With the proliferation of smartphones around the globe, smartphone owners are now holding a lot of sensitive data on their mobile devices. Getting a phone stolen now days brings a new set of problems; not only do you lose your phone, but any sensitive data on your device could potentially be accessed by whomever now possesses the device. Android has added many security features to their OS over time, providing SD encryption and stronger password options. Although these features may be enough for protecting our data against most common thieves, there is a way to get around these security features, and have been demonstrated on a Galaxy Nexus smartphone.

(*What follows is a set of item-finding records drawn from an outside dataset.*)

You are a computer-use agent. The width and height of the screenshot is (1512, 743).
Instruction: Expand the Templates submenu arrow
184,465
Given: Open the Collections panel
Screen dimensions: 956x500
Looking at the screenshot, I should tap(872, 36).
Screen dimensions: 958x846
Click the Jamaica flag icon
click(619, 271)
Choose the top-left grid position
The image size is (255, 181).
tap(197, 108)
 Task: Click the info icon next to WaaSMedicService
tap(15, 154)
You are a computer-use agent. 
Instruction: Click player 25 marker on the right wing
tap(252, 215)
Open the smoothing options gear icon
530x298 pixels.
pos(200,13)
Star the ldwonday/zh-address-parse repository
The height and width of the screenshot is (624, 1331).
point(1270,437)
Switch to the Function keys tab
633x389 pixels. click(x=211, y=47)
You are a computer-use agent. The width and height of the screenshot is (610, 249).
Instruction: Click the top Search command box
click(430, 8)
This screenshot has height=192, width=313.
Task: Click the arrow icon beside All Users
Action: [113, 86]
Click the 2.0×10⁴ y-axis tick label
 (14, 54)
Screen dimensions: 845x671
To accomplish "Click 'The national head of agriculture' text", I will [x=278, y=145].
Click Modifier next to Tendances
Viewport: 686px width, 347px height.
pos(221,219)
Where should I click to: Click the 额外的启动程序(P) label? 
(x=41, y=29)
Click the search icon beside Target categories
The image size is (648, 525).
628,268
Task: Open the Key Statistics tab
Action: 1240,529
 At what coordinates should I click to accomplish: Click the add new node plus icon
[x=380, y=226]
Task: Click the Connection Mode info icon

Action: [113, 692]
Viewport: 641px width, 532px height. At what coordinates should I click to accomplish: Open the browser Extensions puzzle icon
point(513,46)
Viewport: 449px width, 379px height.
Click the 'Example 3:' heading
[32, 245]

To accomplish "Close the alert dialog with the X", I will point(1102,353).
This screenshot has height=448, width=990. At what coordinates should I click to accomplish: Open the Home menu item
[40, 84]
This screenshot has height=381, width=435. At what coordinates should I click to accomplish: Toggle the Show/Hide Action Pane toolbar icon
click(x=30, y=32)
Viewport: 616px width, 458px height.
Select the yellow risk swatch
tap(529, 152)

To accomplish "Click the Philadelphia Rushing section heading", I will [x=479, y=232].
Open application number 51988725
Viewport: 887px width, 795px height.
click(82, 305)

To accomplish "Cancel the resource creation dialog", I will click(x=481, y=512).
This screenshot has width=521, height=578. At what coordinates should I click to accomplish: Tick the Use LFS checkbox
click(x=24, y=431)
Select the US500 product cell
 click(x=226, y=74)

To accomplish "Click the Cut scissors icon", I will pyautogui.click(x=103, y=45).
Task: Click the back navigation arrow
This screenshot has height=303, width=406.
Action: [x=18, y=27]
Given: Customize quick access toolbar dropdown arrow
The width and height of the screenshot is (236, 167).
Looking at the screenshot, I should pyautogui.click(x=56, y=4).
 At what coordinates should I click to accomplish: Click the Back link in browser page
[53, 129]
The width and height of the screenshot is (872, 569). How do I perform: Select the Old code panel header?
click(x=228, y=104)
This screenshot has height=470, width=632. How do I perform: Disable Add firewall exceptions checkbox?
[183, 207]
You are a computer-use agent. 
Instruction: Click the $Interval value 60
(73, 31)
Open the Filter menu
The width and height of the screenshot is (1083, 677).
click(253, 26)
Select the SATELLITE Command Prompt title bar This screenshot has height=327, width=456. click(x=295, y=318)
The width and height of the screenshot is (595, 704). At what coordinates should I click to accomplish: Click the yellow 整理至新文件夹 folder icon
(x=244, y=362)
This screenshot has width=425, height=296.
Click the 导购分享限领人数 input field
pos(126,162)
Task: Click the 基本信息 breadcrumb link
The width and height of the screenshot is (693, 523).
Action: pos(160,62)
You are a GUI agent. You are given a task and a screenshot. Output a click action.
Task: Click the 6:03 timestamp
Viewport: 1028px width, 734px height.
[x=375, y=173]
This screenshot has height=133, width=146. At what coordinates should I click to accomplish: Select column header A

At Erlangen University in Germany, researchers used a Galaxy Nexus device to demonstrate a method called “cold-booting” on certain Android devices to bypass security features. The process, which has been a favorite of computer hackers since it was first demonstrated on PC’s in 2008, uses a freezer to complete its objective. This technique is possible because of the tendency of RAM to keep tiny bits of data for a few seconds after shutdown. By putting the device in a freezer, hackers can get 5 to 6 seconds of data retention, which allows the hackers to get the device into fastboot mode and grab the data using a toolkit called FROST (Forensic Recovery of Scrambled Telephones). After capturing the remnant data, hackers have full access to the device.
For this technique to work, the target device needs to have a removable battery, and has to have an unlocked bootloader. Luckily, the vast majority of Android devices have their bootloaders locked, so this shouldn’t be something to worry about too much. That said, the ability to steal data from you smartphone via throwing it in a freezer is real, unlike microwaving your smartphone to charge it up.